▸ About this task: Rewrite the items below, changing "GUI agent" to "screen agent" and leaving every other part untouched.

▸ Material shown:

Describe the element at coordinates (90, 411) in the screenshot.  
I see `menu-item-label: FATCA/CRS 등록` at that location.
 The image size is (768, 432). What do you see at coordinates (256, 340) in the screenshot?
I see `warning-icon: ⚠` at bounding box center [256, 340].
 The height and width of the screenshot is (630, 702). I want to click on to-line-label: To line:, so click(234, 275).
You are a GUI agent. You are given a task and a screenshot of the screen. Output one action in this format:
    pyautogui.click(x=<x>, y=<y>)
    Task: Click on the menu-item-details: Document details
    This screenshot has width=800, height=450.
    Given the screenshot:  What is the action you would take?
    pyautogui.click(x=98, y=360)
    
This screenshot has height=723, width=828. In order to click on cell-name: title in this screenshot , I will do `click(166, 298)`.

▸ Solution:
Describe the element at coordinates (90, 411) in the screenshot.  
I see `menu-item-label: FATCA/CRS 등록` at that location.
 The image size is (768, 432). What do you see at coordinates (256, 340) in the screenshot?
I see `warning-icon: ⚠` at bounding box center [256, 340].
 The height and width of the screenshot is (630, 702). I want to click on to-line-label: To line:, so click(234, 275).
You are a screen agent. You are given a task and a screenshot of the screen. Output one action in this format:
    pyautogui.click(x=<x>, y=<y>)
    Task: Click on the menu-item-details: Document details
    This screenshot has width=800, height=450.
    Given the screenshot:  What is the action you would take?
    pyautogui.click(x=98, y=360)
    
This screenshot has height=723, width=828. In order to click on cell-name: title in this screenshot , I will do `click(166, 298)`.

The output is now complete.